At a time when heritage cinema is booming – thanks to outstanding progress in conservation standards and a growth in demand – Lyon’s Lumière heritage film festival Lumière is playing a leading role in uncovering long-forgotten cinematic gems.
“Dans la Nuit” (“In the Night”), widely considered one of the last, if not the last major French silent film, is one of them. It is the only film shot by French actor Charles Vanel, perhaps best remembered for his role as a desperate truck driver in Henri-Georges Clouzot’s acclaimed “The Wages of Fear,” which won both the Golden Bear and the Palme d’Or in 1953. Vanel also stars in the film, alongside Russian-French actress Sandra Milovanoff, who became a silent film era casualty as her Slavic accent was considered unsuitable for talkies.
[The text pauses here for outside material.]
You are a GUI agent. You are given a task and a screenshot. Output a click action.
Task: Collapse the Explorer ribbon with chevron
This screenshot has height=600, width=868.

The newly restored version of the film is having its world premiere at the fest, which is headed by Cannes chief Thierry Frémaux.
“You can compare contemporary cinema to classic cinema,” Frémaux told Variety. “Both are about celebration and discovery: You celebrate what is known, and then there is a part of discovery of what has become unknown, of what has disappeared.
“Dans la Nuit” is one of those films and we saw it as our duty to exhume it,” he said, speaking as director of the Institut Lumière, a Lyon-based organisation dedicated to the preservation of film heritage named after the Lumière Brothers, which owns the rights to the film.
Frémaux compares the film’s fate to that of Charles Laughton’s “The Night of the Hunter” (1955), starring Robert Mitchum. “Laughton made a single film and it was a huge flop at the time – even though, years later, it came to be seen as a masterpiece. He never made another film.
“The same goes for Vanel: He makes this extraordinary silent film in late 1929. It’s released in May 1930 and the talkies are everywhere: the film disappears – it isn’t even registered in the history of French silent cinema.”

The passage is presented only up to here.